The records:
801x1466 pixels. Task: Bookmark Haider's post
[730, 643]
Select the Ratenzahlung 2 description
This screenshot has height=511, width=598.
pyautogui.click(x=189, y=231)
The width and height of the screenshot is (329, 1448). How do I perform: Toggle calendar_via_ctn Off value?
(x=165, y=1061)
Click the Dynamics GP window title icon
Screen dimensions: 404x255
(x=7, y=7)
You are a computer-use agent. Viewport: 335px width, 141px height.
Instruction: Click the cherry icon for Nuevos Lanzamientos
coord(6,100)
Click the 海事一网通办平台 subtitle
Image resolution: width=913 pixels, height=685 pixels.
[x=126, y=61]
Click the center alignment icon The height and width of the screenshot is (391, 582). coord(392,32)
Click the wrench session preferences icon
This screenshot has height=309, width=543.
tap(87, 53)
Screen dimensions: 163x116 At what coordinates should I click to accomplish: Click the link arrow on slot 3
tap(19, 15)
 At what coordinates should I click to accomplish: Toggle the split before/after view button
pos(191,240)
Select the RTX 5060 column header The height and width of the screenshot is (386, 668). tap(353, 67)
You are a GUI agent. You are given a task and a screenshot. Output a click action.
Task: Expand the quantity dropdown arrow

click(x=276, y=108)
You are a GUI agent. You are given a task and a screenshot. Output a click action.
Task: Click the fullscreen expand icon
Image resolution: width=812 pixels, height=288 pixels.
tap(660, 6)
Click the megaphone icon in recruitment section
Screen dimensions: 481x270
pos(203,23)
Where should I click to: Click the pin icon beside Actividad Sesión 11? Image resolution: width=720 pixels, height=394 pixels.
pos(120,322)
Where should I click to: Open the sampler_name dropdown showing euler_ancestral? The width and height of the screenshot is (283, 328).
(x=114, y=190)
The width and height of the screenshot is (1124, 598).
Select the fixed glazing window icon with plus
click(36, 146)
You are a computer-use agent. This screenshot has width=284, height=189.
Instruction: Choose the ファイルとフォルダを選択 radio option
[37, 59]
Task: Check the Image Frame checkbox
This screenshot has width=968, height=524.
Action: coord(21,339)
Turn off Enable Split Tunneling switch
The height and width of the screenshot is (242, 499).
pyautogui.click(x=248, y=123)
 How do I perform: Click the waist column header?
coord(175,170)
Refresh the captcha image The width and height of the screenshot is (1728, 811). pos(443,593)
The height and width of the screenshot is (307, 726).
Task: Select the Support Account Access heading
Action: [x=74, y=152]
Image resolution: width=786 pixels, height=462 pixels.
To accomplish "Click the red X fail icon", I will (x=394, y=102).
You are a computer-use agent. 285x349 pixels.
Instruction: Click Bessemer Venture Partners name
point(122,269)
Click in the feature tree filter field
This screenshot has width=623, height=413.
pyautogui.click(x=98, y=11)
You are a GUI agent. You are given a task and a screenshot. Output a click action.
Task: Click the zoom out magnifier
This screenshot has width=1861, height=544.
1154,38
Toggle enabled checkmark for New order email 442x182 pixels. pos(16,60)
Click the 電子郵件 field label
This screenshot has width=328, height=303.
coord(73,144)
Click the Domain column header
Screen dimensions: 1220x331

What the exercise asks: Make a verbatim copy of every entry shown above.

Answer to this problem:
801x1466 pixels. Task: Bookmark Haider's post
[730, 643]
Select the Ratenzahlung 2 description
This screenshot has height=511, width=598.
pyautogui.click(x=189, y=231)
The width and height of the screenshot is (329, 1448). How do I perform: Toggle calendar_via_ctn Off value?
(x=165, y=1061)
Click the Dynamics GP window title icon
Screen dimensions: 404x255
(x=7, y=7)
You are a computer-use agent. Viewport: 335px width, 141px height.
Instruction: Click the cherry icon for Nuevos Lanzamientos
coord(6,100)
Click the 海事一网通办平台 subtitle
Image resolution: width=913 pixels, height=685 pixels.
[x=126, y=61]
Click the center alignment icon The height and width of the screenshot is (391, 582). coord(392,32)
Click the wrench session preferences icon
This screenshot has height=309, width=543.
tap(87, 53)
Screen dimensions: 163x116 At what coordinates should I click to accomplish: Click the link arrow on slot 3
tap(19, 15)
 At what coordinates should I click to accomplish: Toggle the split before/after view button
pos(191,240)
Select the RTX 5060 column header The height and width of the screenshot is (386, 668). tap(353, 67)
You are a GUI agent. You are given a task and a screenshot. Output a click action.
Task: Expand the quantity dropdown arrow

click(x=276, y=108)
You are a GUI agent. You are given a task and a screenshot. Output a click action.
Task: Click the fullscreen expand icon
Image resolution: width=812 pixels, height=288 pixels.
tap(660, 6)
Click the megaphone icon in recruitment section
Screen dimensions: 481x270
pos(203,23)
Where should I click to: Click the pin icon beside Actividad Sesión 11? Image resolution: width=720 pixels, height=394 pixels.
pos(120,322)
Where should I click to: Open the sampler_name dropdown showing euler_ancestral? The width and height of the screenshot is (283, 328).
(x=114, y=190)
The width and height of the screenshot is (1124, 598).
Select the fixed glazing window icon with plus
click(36, 146)
You are a computer-use agent. This screenshot has width=284, height=189.
Instruction: Choose the ファイルとフォルダを選択 radio option
[37, 59]
Task: Check the Image Frame checkbox
This screenshot has width=968, height=524.
Action: coord(21,339)
Turn off Enable Split Tunneling switch
The height and width of the screenshot is (242, 499).
pyautogui.click(x=248, y=123)
 How do I perform: Click the waist column header?
coord(175,170)
Refresh the captcha image The width and height of the screenshot is (1728, 811). pos(443,593)
The height and width of the screenshot is (307, 726).
Task: Select the Support Account Access heading
Action: [x=74, y=152]
Image resolution: width=786 pixels, height=462 pixels.
To accomplish "Click the red X fail icon", I will (x=394, y=102).
You are a computer-use agent. 285x349 pixels.
Instruction: Click Bessemer Venture Partners name
point(122,269)
Click in the feature tree filter field
This screenshot has width=623, height=413.
pyautogui.click(x=98, y=11)
You are a GUI agent. You are given a task and a screenshot. Output a click action.
Task: Click the zoom out magnifier
This screenshot has width=1861, height=544.
1154,38
Toggle enabled checkmark for New order email 442x182 pixels. pos(16,60)
Click the 電子郵件 field label
This screenshot has width=328, height=303.
coord(73,144)
Click the Domain column header
Screen dimensions: 1220x331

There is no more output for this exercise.